Debo comenzar esta columna con un mensaje de solidaridad y acompañamiento en su pena y dolor, a los familiares y amigos de la médica residente que hace poco decidió quitarse la vida en medio de una serie de circunstancias relacionadas con su postgrado, algo que me obliga a dar opinión al respecto, en gran parte por mi condición de profesor universitario.
Afortunadamente durante mi formación como médico y como especialista, nunca tuve que luchar contra ningún profesor para hacer respetar mis derechos como estudiante, ni para evitar sanciones y castigos, pero eso fue hace mucho tiempo y, según lo que algunos residentes de hoy en día cuentan, las cosas parecen haber cambiado.
El desempeño de un residente de postgrado en la carrera de medicina es de por sí exigente, hay que tener al día las historias clínicas de varios pacientes, se debe pasar la consulta, hay que llegar muy temprano e irse muy tarde, presentar trabajos, acudir a clase, estudiar constantemente, leer artículos científicos y pare usted de contar, por eso uno de los docentes no nos llamaba residentes, sino “resistentes”.
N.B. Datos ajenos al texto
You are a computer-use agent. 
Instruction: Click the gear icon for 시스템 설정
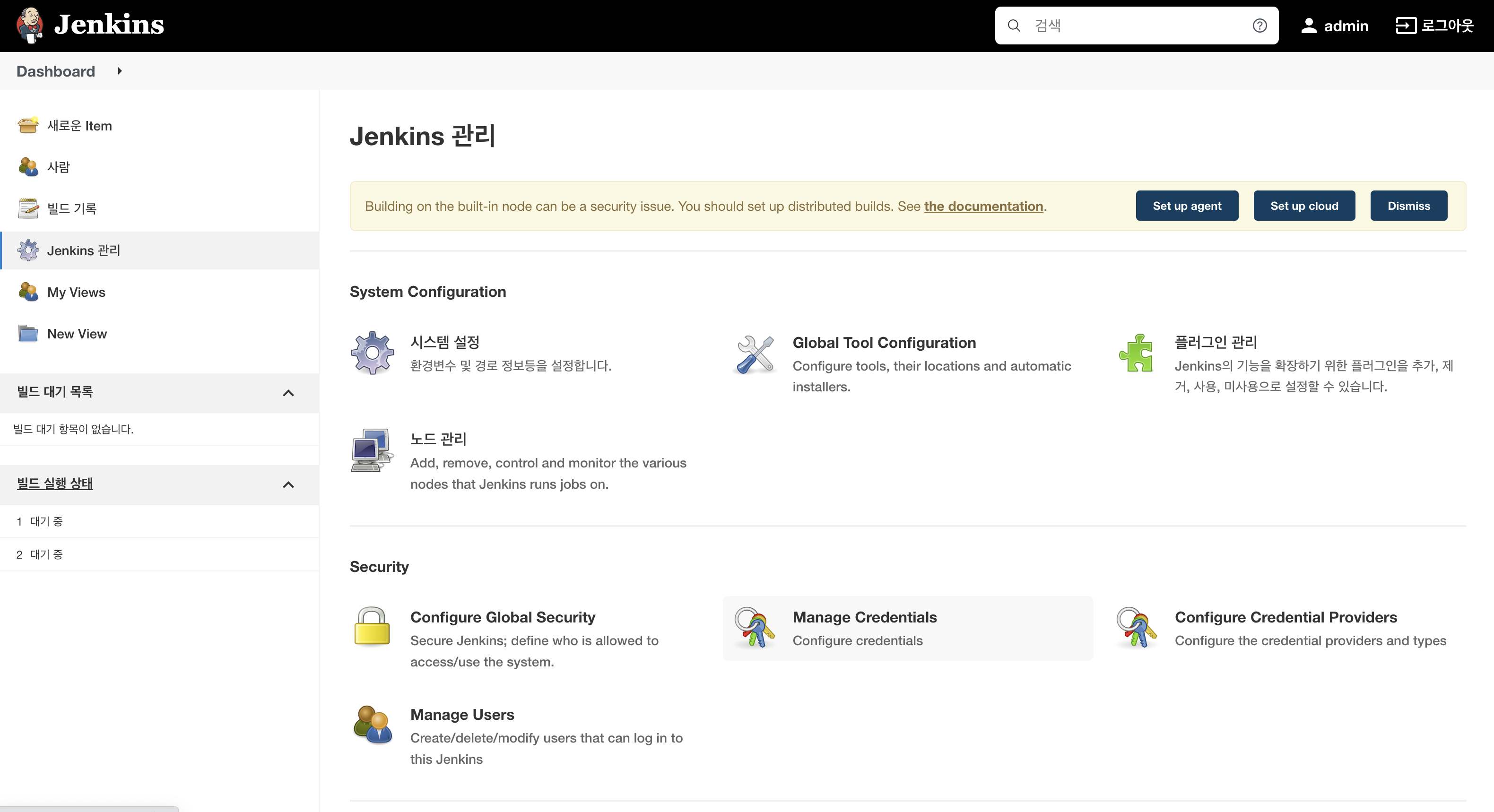coord(373,353)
Para lograr cumplir con todo eso y graduarse con la suficiente práctica y conocimientos, es indudable que se debe contar con el apoyo de los profesores, muchos de los cuales terminan convirtiéndose en mentores recordados de por vida y ayudándoles a conseguir su primer trabajo, lo que sucede con la gran mayoría de ellos.
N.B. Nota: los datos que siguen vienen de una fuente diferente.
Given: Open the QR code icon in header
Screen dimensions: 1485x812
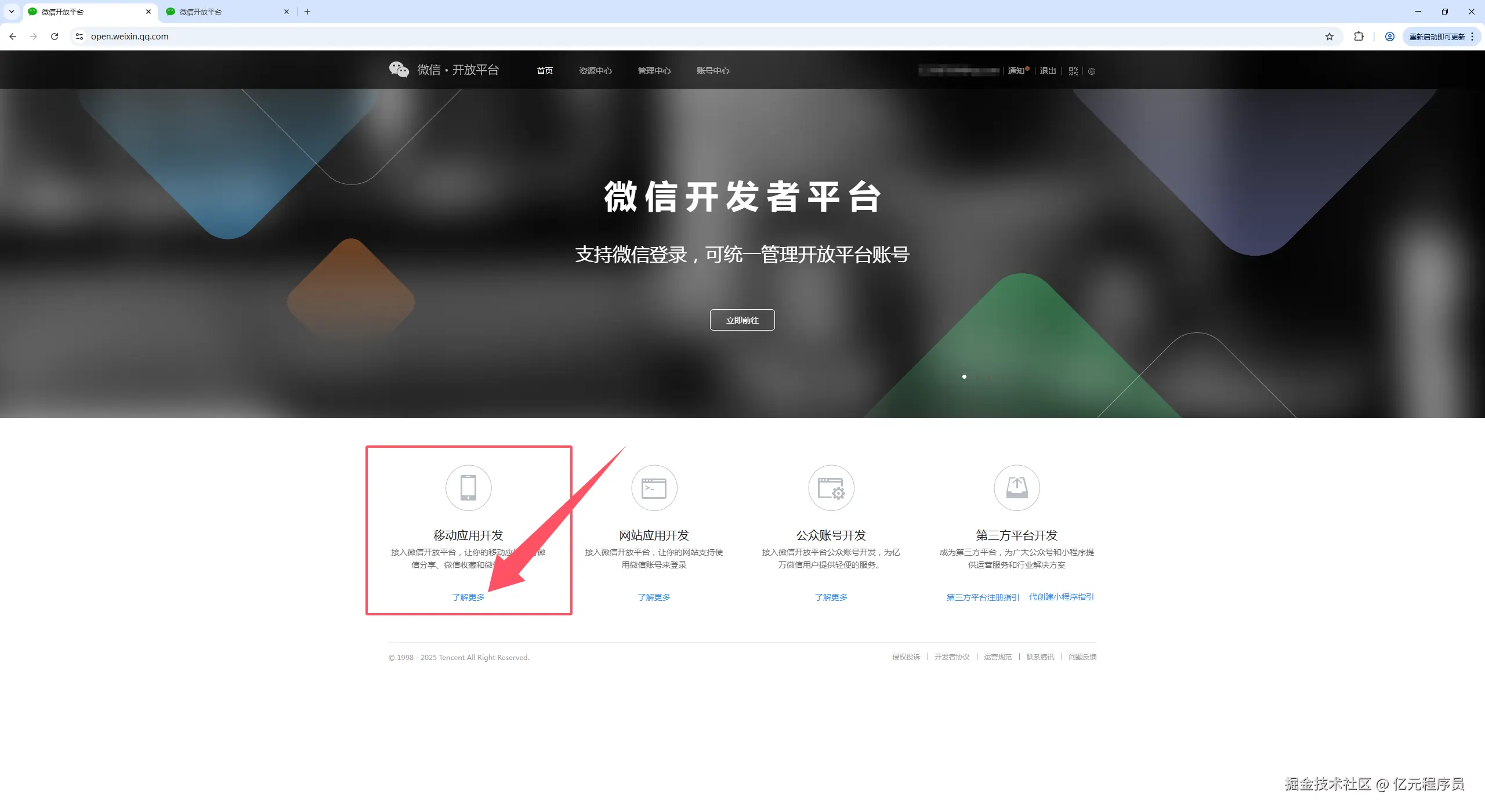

Sin embargo, no puedo determinar a ciencia cierta cuándo esto comenzó a cambiar, cuál fue el momento preciso en el que alguien con personalidad diferente, pudo haber agredido verbal y moralmente a uno de estos jóvenes que no hacían otra cosa que estudiar y trabajar, trayendo como consecuencia que se desencadenara una cascada de malos tratos y humillaciones que vino a transmitirse de año en año, es decir el de tercer año contra el de segundo y éste con el de primero, así sucesivamente.
Luego de la tragedia que he comentado al principio, han aparecido otros médicos contando sus historias en las redes sociales, unas peores que otras, pero todas con el mismo libreto, los malos tratos sufridos. Gracias a Dios, son muy poquitos, pero da la impresión de que ocurre todo el tiempo y que esa conducta se está normalizando, aun cuando lo normal debería ser que no existiera ni un solo testimonio al respecto.
Al momento de terminar la carrera de medicina, todos de manera simbólica pronunciamos “LO JURO” ante la lectura del juramento Hipocrático, propuesto por el médico griego Hipócrates, que no es más que una serie de deberes que todo galeno debe tener en cuenta, como no hacer daño a los pacientes o no divulgar sus secretos.
Este voto, que se ha ido modificando a través del tiempo y adaptándose a las épocas modernas, contempla el trato digno y respetuoso, no solo hacia los enfermos, sino también para con los estudiantes y colegas, porque no hay que olvidar que los residentes son médicos, por lo tanto, colegas.
La cosa es que si un estudiante, por la razón que sea, deja de rendir en su formación, habrá que tomar medidas que no son el insulto o vejación, sino precisamente, averiguar qué le está pasando y si no hay remedio, pues colocar la calificación que ha venido obteniendo.
Es posible que una persona durante su residencia desarrolle un trastorno emocional que lo haga sensible a todo este estrés permanente, pero independientemente de eso, insultar, amenazar con las notas, desprestigiar y castigar, puede ser considerado un acto ilegal, inmoral, antiético y, para nada formativo. Definitivamente, no puede seguir ocurriendo.